Everyone ages, but not in the same way. Two people of exactly the same age may be in very different states of health.
In other words, chronological age and biological age are different. But while chronological age is very easy to measure, biological age is more difficult to assess.
Although scientists know that there is wide variation in the processes of aging — for example, in the deterioration of cells and tissues — among individuals, there is currently no universally accepted measure of biological aging.
In a new study that appears in The Journals of Gerontology: Series A, researchers led by Boston University Medical School describe a tool that could fill this gap.
The researchers have developed a new eye scanner that detects molecular signatures of aging in the lens and is entirely noninvasive. Doctors could use it clinically to assess an individual’s aging process and then suggest personalized interventions.
The dearth of tools to assess aging accurately puts a limit on scientific understanding, senior author of the paper Dr. Lee E. Goldstein explains.
“The absence of clinical tools and metrics to quantitatively evaluate how each person is aging at the molecular level represents a major impediment to understanding aging and maximizing health throughout life.”
To address this, Dr. Goldstein and a team of investigators from institutions including Boston Children’s Hospital and Harvard Medical School looked to the eye.
The eyes are a good measure of aging because they contain cells that are generated in the fetus and not replaced. This means that the cells that a person is born with remain with them for life.
These cells are called primary fiber cells, and they occur in the lens, which focuses light onto the back of the eye. Incidentally, these cells also contain the highest concentration of protein in the human body.
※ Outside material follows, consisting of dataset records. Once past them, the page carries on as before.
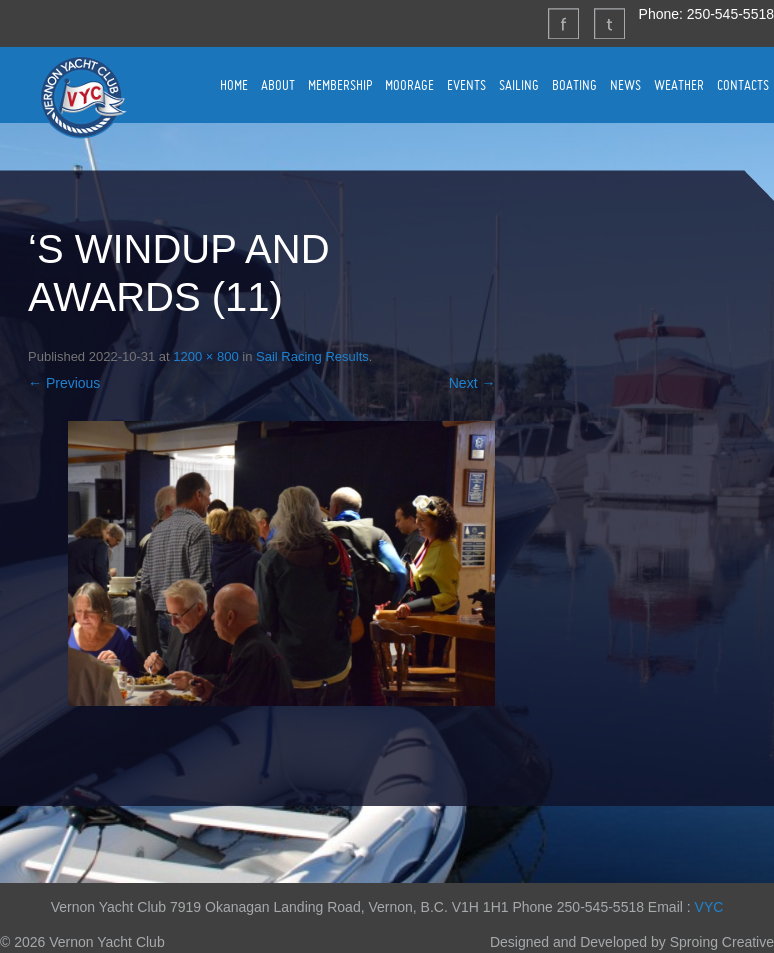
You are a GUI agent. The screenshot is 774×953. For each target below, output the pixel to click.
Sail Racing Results (312, 356)
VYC (709, 907)
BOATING (574, 85)
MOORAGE (409, 85)
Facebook (563, 23)
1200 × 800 (205, 356)
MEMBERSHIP (340, 85)
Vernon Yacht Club (83, 97)
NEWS (625, 85)
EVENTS (466, 85)
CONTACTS (743, 85)
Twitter (609, 23)
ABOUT (278, 85)
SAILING (519, 85)
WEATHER (679, 85)
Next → (472, 383)
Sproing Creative (722, 942)
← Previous (64, 383)
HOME (234, 85)
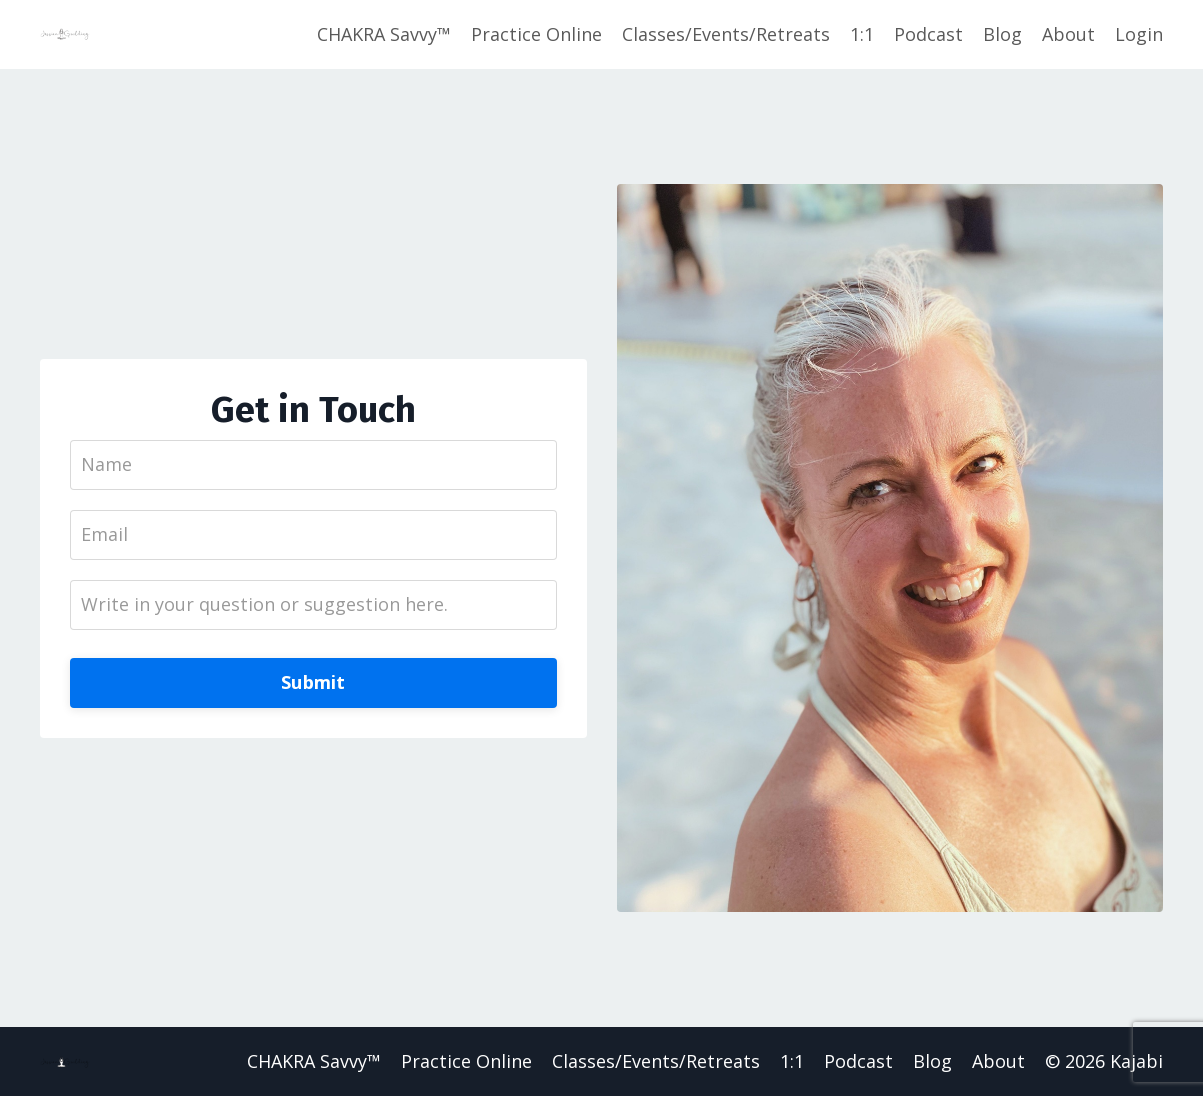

Importantly, these proteins do not regenerate, so they accumulate damage throughout life. This damage could provide a molecular readout of the aging process. As Dr. Goldstein puts it, the lens proteins provide a “permanent record” of a person’s life history.
To decode this molecular information, the researchers used a technique called quasi-elastic light scattering, or QLS, which uses lasers to measure the size of particles.
The technique works because the molecular damage that occurs to lens proteins over time causes the proteins to change shape and stick together. This aggregation of altered proteins changes the scattering of light in a way that QLS can detect.
The team first tested the technique in isolated lens proteins that they had incubated in a test tube for different lengths of time — up to almost a year — to mimic the way these proteins would age in people aged 12, 30, and 53. They found that, over time, the molecular signature of the proteins changed as they expected and that this was detectable using the QLS scanner.
Although further testing is necessary, the authors say that these results support the use of the scanner to track molecular aging in people.
They state that the tool could work in a similar fashion to other clinical biomarkers, such as brain imaging for Alzheimer’s disease and blood tests for diabetes.
Doctors could eventually use the tool in routine clinical practice to provide an individual measure of molecular aging and perhaps even help identify interventions to extend the healthy period of a person’s lifespan.
They then tested the scanner, which the Food and Drug Administration (FDA) have deemed a “nonsignificant risk device,” in a trial of 34 people aged between 5 and 61. Impressively, the scanner was able to detect the same age-related changes that the researchers saw in the lab.